INSTRUCTIONS FOR THE TASK => Please format the data below as a JSON list of strings, with one string for each line and blank lines left out.

SUPPLIED MATERIAL =>
##########
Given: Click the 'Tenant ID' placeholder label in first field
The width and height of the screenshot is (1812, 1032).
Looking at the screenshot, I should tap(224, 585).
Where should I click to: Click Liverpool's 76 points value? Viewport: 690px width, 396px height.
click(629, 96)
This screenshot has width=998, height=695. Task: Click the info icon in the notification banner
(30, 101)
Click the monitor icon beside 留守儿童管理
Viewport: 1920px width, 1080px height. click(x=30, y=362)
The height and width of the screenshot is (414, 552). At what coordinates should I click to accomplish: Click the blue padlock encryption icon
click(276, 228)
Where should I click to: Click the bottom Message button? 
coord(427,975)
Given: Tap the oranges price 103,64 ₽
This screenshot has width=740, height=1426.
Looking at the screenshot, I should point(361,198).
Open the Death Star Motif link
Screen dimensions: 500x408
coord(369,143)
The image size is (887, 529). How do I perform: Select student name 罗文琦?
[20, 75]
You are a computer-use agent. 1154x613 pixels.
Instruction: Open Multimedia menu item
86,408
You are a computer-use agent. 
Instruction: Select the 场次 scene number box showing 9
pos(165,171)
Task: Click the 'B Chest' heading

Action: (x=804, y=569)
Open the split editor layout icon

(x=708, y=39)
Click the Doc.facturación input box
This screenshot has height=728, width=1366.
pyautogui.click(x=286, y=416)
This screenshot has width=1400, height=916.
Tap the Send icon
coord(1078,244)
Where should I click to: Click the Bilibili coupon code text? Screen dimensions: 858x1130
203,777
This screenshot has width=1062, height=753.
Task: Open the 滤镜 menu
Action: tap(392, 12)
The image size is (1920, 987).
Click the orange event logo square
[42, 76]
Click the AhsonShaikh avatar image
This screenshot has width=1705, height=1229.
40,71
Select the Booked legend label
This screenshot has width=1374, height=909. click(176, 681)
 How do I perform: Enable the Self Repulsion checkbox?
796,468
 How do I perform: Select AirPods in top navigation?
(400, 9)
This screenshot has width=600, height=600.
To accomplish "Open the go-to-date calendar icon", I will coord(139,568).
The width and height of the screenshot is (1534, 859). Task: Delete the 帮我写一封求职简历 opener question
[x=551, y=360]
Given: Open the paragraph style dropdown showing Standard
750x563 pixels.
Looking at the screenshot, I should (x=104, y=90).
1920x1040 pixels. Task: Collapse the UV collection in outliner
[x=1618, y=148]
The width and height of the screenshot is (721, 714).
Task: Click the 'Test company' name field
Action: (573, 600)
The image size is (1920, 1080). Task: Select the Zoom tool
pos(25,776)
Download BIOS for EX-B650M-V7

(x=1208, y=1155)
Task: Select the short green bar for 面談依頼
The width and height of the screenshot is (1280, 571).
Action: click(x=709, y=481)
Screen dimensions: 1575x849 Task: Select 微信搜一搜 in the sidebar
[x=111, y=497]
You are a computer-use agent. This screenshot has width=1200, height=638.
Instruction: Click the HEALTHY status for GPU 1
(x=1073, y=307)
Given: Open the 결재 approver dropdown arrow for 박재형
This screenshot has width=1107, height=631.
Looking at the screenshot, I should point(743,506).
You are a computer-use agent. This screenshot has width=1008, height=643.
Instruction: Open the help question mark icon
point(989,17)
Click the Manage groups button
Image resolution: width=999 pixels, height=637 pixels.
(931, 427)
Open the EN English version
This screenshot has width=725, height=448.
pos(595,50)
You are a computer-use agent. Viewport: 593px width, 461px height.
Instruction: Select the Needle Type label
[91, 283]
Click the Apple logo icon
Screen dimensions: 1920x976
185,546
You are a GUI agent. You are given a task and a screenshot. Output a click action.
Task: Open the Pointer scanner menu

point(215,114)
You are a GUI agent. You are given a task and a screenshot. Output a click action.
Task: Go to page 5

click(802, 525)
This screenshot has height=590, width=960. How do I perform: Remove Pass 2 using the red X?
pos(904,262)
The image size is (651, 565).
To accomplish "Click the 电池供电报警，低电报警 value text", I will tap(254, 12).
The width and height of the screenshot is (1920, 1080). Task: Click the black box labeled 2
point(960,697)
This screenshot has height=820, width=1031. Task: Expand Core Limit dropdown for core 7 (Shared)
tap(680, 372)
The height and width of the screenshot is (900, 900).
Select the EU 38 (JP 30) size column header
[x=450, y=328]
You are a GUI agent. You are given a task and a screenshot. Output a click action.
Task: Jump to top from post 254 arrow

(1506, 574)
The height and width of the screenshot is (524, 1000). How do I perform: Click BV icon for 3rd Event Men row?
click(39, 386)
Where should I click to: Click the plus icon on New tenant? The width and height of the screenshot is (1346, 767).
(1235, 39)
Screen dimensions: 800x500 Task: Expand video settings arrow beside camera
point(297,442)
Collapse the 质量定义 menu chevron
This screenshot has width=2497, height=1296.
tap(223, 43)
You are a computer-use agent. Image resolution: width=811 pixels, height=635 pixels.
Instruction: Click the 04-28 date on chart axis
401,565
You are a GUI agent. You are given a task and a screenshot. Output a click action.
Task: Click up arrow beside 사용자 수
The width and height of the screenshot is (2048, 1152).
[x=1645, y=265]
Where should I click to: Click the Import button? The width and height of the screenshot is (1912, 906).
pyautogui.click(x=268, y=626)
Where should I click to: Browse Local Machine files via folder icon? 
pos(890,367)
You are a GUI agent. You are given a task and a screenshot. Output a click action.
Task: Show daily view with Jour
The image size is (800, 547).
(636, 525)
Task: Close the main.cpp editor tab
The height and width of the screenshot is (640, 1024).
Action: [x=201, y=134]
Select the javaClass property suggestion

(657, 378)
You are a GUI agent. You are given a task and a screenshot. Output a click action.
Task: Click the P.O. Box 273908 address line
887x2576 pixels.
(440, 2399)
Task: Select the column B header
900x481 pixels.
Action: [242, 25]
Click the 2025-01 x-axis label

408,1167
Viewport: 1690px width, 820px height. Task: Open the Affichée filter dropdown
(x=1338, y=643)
##########
SOLUTION TO THE PROBLEM =>
[
  "Given: Click the 'Tenant ID' placeholder label in first field",
  "The width and height of the screenshot is (1812, 1032).",
  "Looking at the screenshot, I should tap(224, 585).",
  "Where should I click to: Click Liverpool's 76 points value? Viewport: 690px width, 396px height.",
  "click(629, 96)",
  "This screenshot has width=998, height=695. Task: Click the info icon in the notification banner",
  "(30, 101)",
  "Click the monitor icon beside 留守儿童管理",
  "Viewport: 1920px width, 1080px height. click(x=30, y=362)",
  "The height and width of the screenshot is (414, 552). At what coordinates should I click to accomplish: Click the blue padlock encryption icon",
  "click(276, 228)",
  "Where should I click to: Click the bottom Message button? ",
  "coord(427,975)",
  "Given: Tap the oranges price 103,64 ₽",
  "This screenshot has width=740, height=1426.",
  "Looking at the screenshot, I should point(361,198).",
  "Open the Death Star Motif link",
  "Screen dimensions: 500x408",
  "coord(369,143)",
  "The image size is (887, 529). How do I perform: Select student name 罗文琦?",
  "[20, 75]",
  "You are a computer-use agent. 1154x613 pixels.",
  "Instruction: Open Multimedia menu item",
  "86,408",
  "You are a computer-use agent. ",
  "Instruction: Select the 场次 scene number box showing 9",
  "pos(165,171)",
  "Task: Click the 'B Chest' heading",
  "Action: (x=804, y=569)",
  "Open the split editor layout icon",
  "(x=708, y=39)",
  "Click the Doc.facturación input box",
  "This screenshot has height=728, width=1366.",
  "pyautogui.click(x=286, y=416)",
  "This screenshot has width=1400, height=916.",
  "Tap the Send icon",
  "coord(1078,244)",
  "Where should I click to: Click the Bilibili coupon code text? Screen dimensions: 858x1130",
  "203,777",
  "This screenshot has width=1062, height=753.",
  "Task: Open the 滤镜 menu",
  "Action: tap(392, 12)",
  "The image size is (1920, 987).",
  "Click the orange event logo square",
  "[42, 76]",
  "Click the AhsonShaikh avatar image",
  "This screenshot has width=1705, height=1229.",
  "40,71",
  "Select the Booked legend label",
  "This screenshot has width=1374, height=909. click(176, 681)",
  " How do I perform: Enable the Self Repulsion checkbox?",
  "796,468",
  " How do I perform: Select AirPods in top navigation?",
  "(400, 9)",
  "This screenshot has width=600, height=600.",
  "To accomplish \"Open the go-to-date calendar icon\", I will coord(139,568).",
  "The width and height of the screenshot is (1534, 859). Task: Delete the 帮我写一封求职简历 opener question",
  "[x=551, y=360]",
  "Given: Open the paragraph style dropdown showing Standard",
  "750x563 pixels.",
  "Looking at the screenshot, I should (x=104, y=90).",
  "1920x1040 pixels. Task: Collapse the UV collection in outliner",
  "[x=1618, y=148]",
  "The width and height of the screenshot is (721, 714).",
  "Task: Click the 'Test company' name field",
  "Action: (573, 600)",
  "The image size is (1920, 1080). Task: Select the Zoom tool",
  "pos(25,776)",
  "Download BIOS for EX-B650M-V7",
  "(x=1208, y=1155)",
  "Task: Select the short green bar for 面談依頼",
  "The width and height of the screenshot is (1280, 571).",
  "Action: click(x=709, y=481)",
  "Screen dimensions: 1575x849 Task: Select 微信搜一搜 in the sidebar",
  "[x=111, y=497]",
  "You are a computer-use agent. This screenshot has width=1200, height=638.",
  "Instruction: Click the HEALTHY status for GPU 1",
  "(x=1073, y=307)",
  "Given: Open the 결재 approver dropdown arrow for 박재형",
  "This screenshot has width=1107, height=631.",
  "Looking at the screenshot, I should point(743,506).",
  "You are a computer-use agent. This screenshot has width=1008, height=643.",
  "Instruction: Open the help question mark icon",
  "point(989,17)",
  "Click the Manage groups button",
  "Image resolution: width=999 pixels, height=637 pixels.",
  "(931, 427)",
  "Open the EN English version",
  "This screenshot has width=725, height=448.",
  "pos(595,50)",
  "You are a computer-use agent. Viewport: 593px width, 461px height.",
  "Instruction: Select the Needle Type label",
  "[91, 283]",
  "Click the Apple logo icon",
  "Screen dimensions: 1920x976",
  "185,546",
  "You are a GUI agent. You are given a task and a screenshot. Output a click action.",
  "Task: Open the Pointer scanner menu",
  "point(215,114)",
  "You are a GUI agent. You are given a task and a screenshot. Output a click action.",
  "Task: Go to page 5",
  "click(802, 525)",
  "This screenshot has height=590, width=960. How do I perform: Remove Pass 2 using the red X?",
  "pos(904,262)",
  "The image size is (651, 565).",
  "To accomplish \"Click the 电池供电报警，低电报警 value text\", I will tap(254, 12).",
  "The width and height of the screenshot is (1920, 1080). Task: Click the black box labeled 2",
  "point(960,697)",
  "This screenshot has height=820, width=1031. Task: Expand Core Limit dropdown for core 7 (Shared)",
  "tap(680, 372)",
  "The height and width of the screenshot is (900, 900).",
  "Select the EU 38 (JP 30) size column header",
  "[x=450, y=328]",
  "You are a GUI agent. You are given a task and a screenshot. Output a click action.",
  "Task: Jump to top from post 254 arrow",
  "(1506, 574)",
  "The height and width of the screenshot is (524, 1000). How do I perform: Click BV icon for 3rd Event Men row?",
  "click(39, 386)",
  "Where should I click to: Click the plus icon on New tenant? The width and height of the screenshot is (1346, 767).",
  "(1235, 39)",
  "Screen dimensions: 800x500 Task: Expand video settings arrow beside camera",
  "point(297,442)",
  "Collapse the 质量定义 menu chevron",
  "This screenshot has width=2497, height=1296.",
  "tap(223, 43)",
  "You are a computer-use agent. Image resolution: width=811 pixels, height=635 pixels.",
  "Instruction: Click the 04-28 date on chart axis",
  "401,565",
  "You are a GUI agent. You are given a task and a screenshot. Output a click action.",
  "Task: Click up arrow beside 사용자 수",
  "The width and height of the screenshot is (2048, 1152).",
  "[x=1645, y=265]",
  "Where should I click to: Click the Import button? The width and height of the screenshot is (1912, 906).",
  "pyautogui.click(x=268, y=626)",
  "Where should I click to: Browse Local Machine files via folder icon? ",
  "pos(890,367)",
  "You are a GUI agent. You are given a task and a screenshot. Output a click action.",
  "Task: Show daily view with Jour",
  "The image size is (800, 547).",
  "(636, 525)",
  "Task: Close the main.cpp editor tab",
  "The height and width of the screenshot is (640, 1024).",
  "Action: [x=201, y=134]",
  "Select the javaClass property suggestion",
  "(657, 378)",
  "You are a GUI agent. You are given a task and a screenshot. Output a click action.",
  "Task: Click the P.O. Box 273908 address line",
  "887x2576 pixels.",
  "(440, 2399)",
  "Task: Select the column B header",
  "900x481 pixels.",
  "Action: [242, 25]",
  "Click the 2025-01 x-axis label",
  "408,1167",
  "Viewport: 1690px width, 820px height. Task: Open the Affichée filter dropdown",
  "(x=1338, y=643)"
]